▶

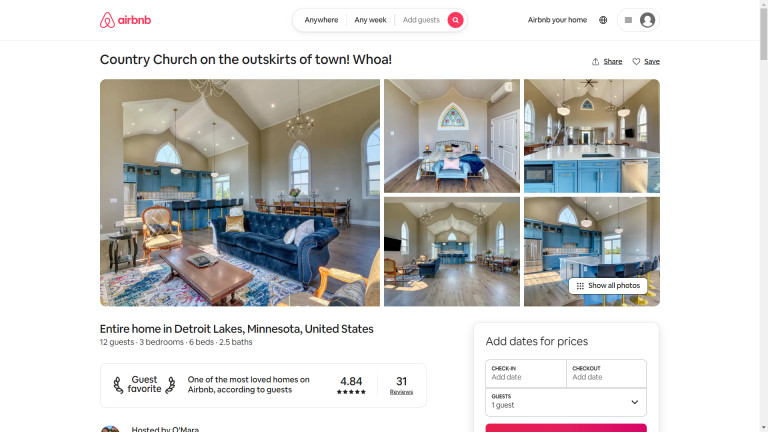The image size is (768, 432).
Task: Click the Check-in date field
Action: pyautogui.click(x=526, y=373)
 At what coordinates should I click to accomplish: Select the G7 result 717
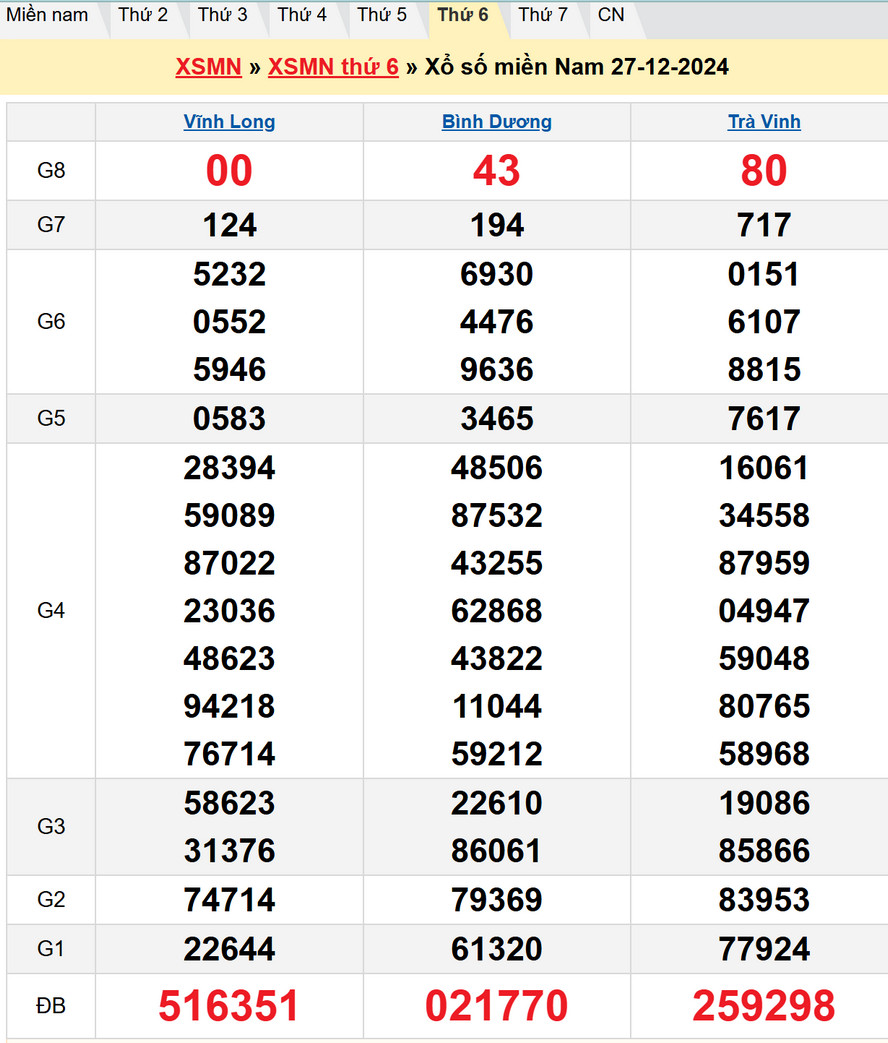(764, 225)
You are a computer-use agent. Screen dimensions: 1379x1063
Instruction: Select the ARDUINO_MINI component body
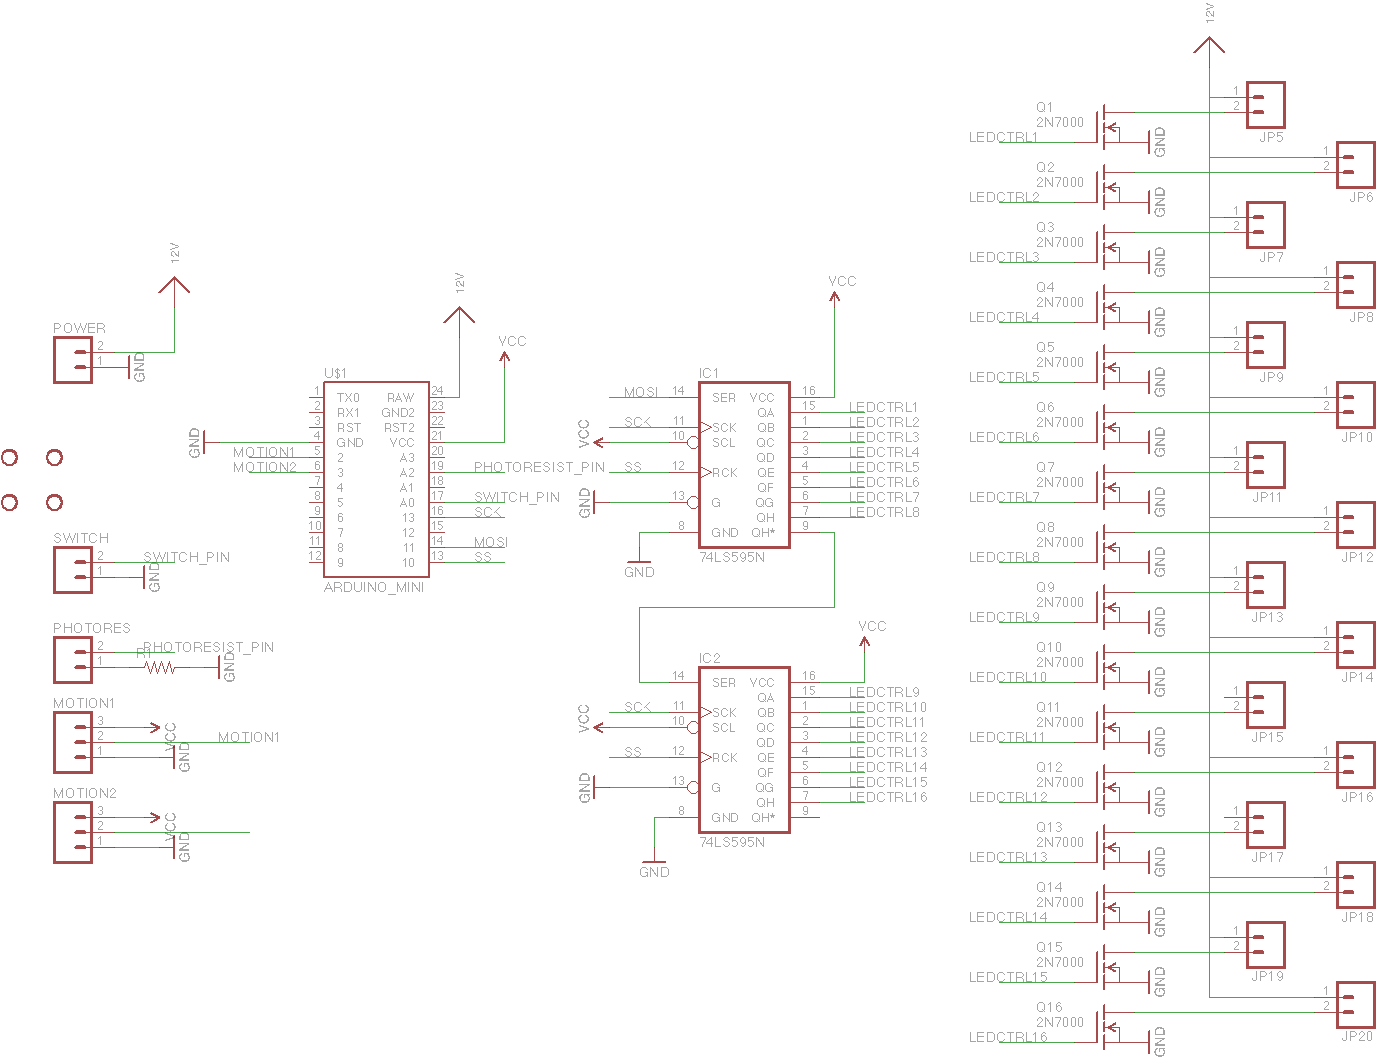[x=376, y=478]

◀

The response must restate exactly the lines from the one containing "You are a computer-use" through the end of the records above and must leave out all pictures.

You are a computer-use agent. Screen dimensions: 1379x1063
Instruction: Select the ARDUINO_MINI component body
[x=376, y=478]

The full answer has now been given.